[Text and element pointing records]
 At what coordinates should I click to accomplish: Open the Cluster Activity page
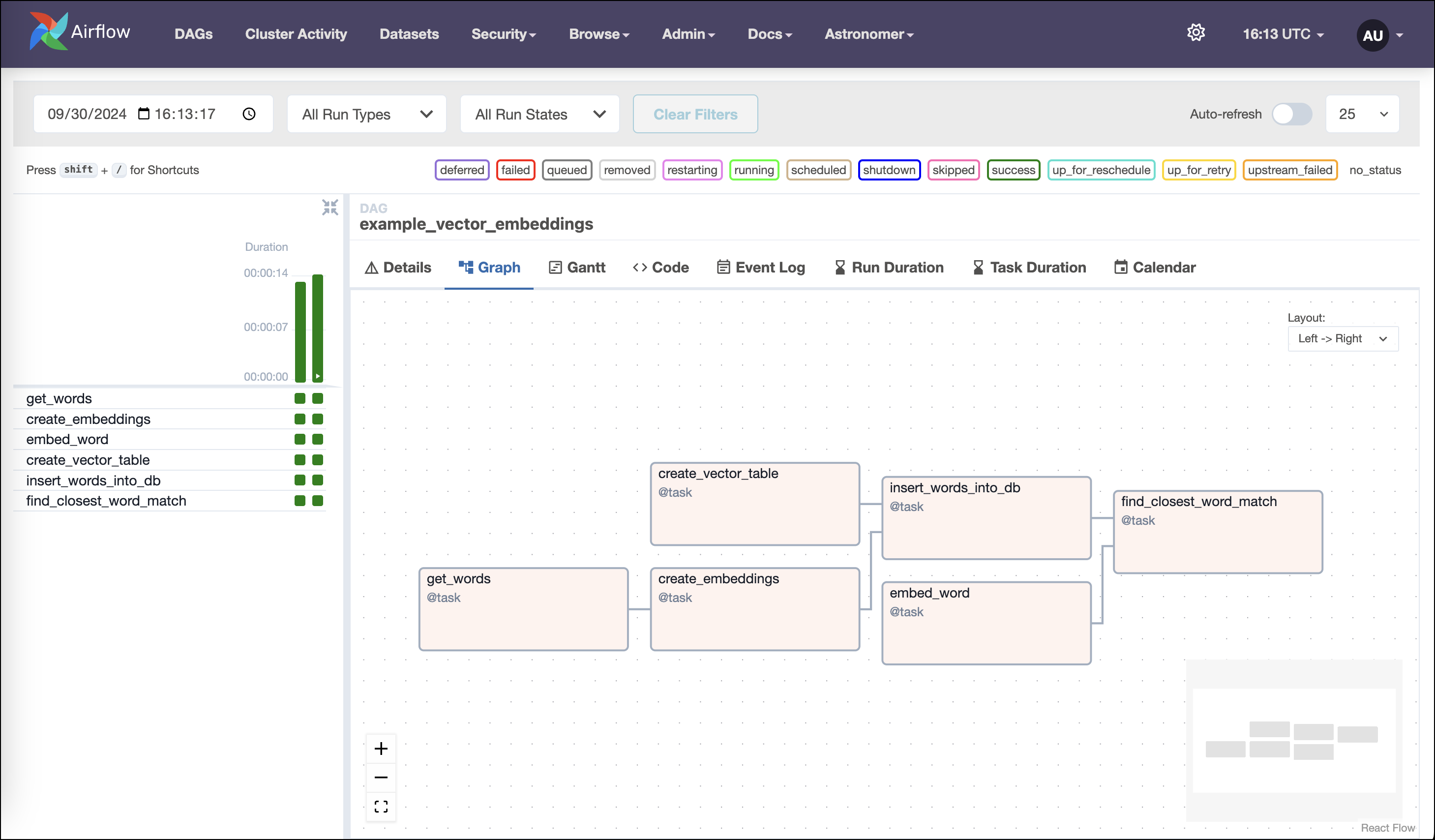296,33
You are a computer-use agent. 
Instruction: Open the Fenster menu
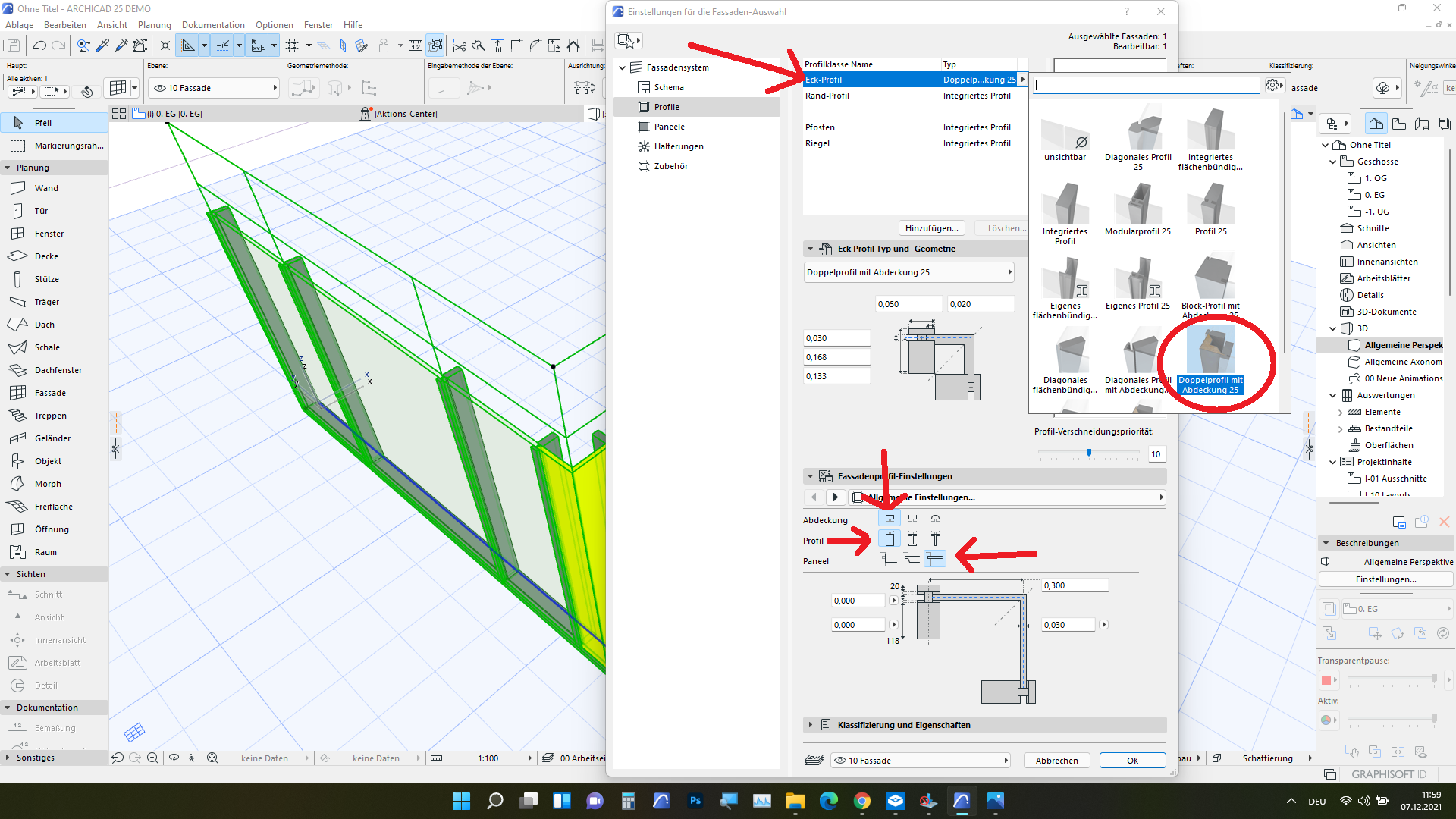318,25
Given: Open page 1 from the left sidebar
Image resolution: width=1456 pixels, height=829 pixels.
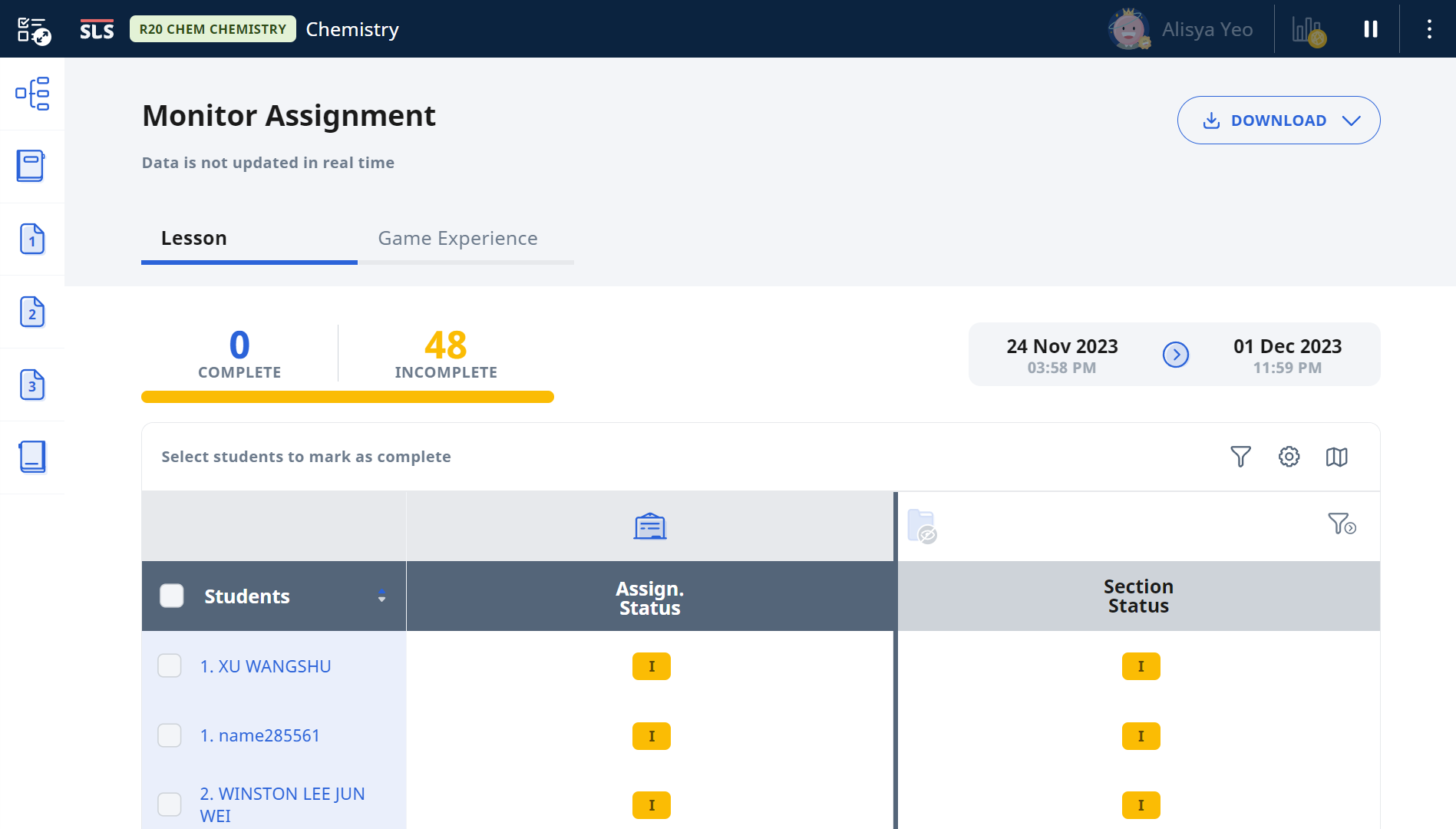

--

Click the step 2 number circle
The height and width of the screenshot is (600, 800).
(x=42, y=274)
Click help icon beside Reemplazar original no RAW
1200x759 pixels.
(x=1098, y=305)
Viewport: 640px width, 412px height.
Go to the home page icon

- Work required
Output these lines exactly as they are, everything from the line that contains "Click help icon" down to the line that contains "Go to the home page icon", with both of those lines included.

- Task solution
Click help icon beside Reemplazar original no RAW
1200x759 pixels.
(x=1098, y=305)
Viewport: 640px width, 412px height.
Go to the home page icon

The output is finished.